MARTIN: When you are the minister of finance you spend your whole life being governed by several measurements: GDP, the inflation rate and the unemployment rate. It becomes very clear to you that your success or failure is going to be determined by these indicators, and that they form the basis for your public policy agenda. If these measurements are not accurate, then the policy-making that it influences will not coincide with your beliefs as to what is important.
The problem with the GDP is that it’s a measurement of economic activity. From a government’s view, it’s roughly what tax revenues are going to be based off of.

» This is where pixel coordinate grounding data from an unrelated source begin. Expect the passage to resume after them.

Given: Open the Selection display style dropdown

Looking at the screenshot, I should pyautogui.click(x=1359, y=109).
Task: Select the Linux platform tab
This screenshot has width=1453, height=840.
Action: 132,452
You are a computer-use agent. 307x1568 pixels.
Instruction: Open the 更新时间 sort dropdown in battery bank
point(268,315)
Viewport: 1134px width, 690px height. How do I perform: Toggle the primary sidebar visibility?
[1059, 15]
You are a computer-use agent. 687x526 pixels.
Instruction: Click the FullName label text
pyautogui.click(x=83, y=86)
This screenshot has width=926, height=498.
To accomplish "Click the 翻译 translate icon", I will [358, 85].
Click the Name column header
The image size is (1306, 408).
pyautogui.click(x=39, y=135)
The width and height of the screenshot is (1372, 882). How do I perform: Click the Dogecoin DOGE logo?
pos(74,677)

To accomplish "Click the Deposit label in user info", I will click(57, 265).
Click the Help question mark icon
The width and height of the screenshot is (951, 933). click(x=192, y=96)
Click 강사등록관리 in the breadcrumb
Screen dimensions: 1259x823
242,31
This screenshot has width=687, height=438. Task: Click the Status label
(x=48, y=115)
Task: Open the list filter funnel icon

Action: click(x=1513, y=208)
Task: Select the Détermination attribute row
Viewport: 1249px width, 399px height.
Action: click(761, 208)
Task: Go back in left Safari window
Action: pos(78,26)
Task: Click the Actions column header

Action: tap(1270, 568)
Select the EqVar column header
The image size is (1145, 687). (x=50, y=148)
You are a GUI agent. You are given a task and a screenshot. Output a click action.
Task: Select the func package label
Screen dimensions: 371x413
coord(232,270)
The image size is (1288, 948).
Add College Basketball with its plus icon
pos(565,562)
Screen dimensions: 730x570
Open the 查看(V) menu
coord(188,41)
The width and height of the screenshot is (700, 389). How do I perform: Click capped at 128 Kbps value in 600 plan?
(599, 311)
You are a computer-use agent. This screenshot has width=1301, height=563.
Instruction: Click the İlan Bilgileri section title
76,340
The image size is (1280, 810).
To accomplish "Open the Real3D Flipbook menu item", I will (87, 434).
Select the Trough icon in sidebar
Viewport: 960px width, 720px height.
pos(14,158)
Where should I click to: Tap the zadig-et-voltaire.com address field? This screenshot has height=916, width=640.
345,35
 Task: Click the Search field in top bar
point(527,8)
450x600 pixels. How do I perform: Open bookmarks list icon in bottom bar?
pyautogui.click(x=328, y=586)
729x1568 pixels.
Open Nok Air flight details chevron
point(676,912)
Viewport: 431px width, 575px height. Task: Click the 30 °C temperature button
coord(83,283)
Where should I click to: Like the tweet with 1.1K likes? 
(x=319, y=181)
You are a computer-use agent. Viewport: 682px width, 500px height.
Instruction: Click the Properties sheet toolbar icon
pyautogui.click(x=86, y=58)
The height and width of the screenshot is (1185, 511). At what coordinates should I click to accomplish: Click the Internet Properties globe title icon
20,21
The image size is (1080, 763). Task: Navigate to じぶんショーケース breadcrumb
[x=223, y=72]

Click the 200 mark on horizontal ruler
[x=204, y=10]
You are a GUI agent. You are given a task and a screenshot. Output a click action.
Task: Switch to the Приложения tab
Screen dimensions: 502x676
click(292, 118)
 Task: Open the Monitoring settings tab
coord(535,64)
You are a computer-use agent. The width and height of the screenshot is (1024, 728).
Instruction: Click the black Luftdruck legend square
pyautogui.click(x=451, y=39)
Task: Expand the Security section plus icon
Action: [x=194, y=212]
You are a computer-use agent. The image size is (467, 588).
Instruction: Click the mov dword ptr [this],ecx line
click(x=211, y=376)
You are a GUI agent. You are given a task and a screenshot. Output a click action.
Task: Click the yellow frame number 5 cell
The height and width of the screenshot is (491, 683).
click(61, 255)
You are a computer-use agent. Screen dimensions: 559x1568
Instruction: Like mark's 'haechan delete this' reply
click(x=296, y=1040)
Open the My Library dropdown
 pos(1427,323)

But to say that the GDP is essentially a measurement of how your economy is doing is simply incorrect, because it doesn’t take into account costs. If you were making widgets, and at the end of the year you reported your earnings on a before-depreciation basis, after 20 years you’d go broke. That’s what happens with the GDP—we are taking into account our economic activity without taking into account the costs of that activity.
CK: Who, besides the federal government, needs to throw their support behind this initiative to give it some needed momentum?
MARTIN: Statistics Canada will need to play a leadership role, as they have a huge amount of independent credibility. When they put their weight behind an initiative, people pay attention.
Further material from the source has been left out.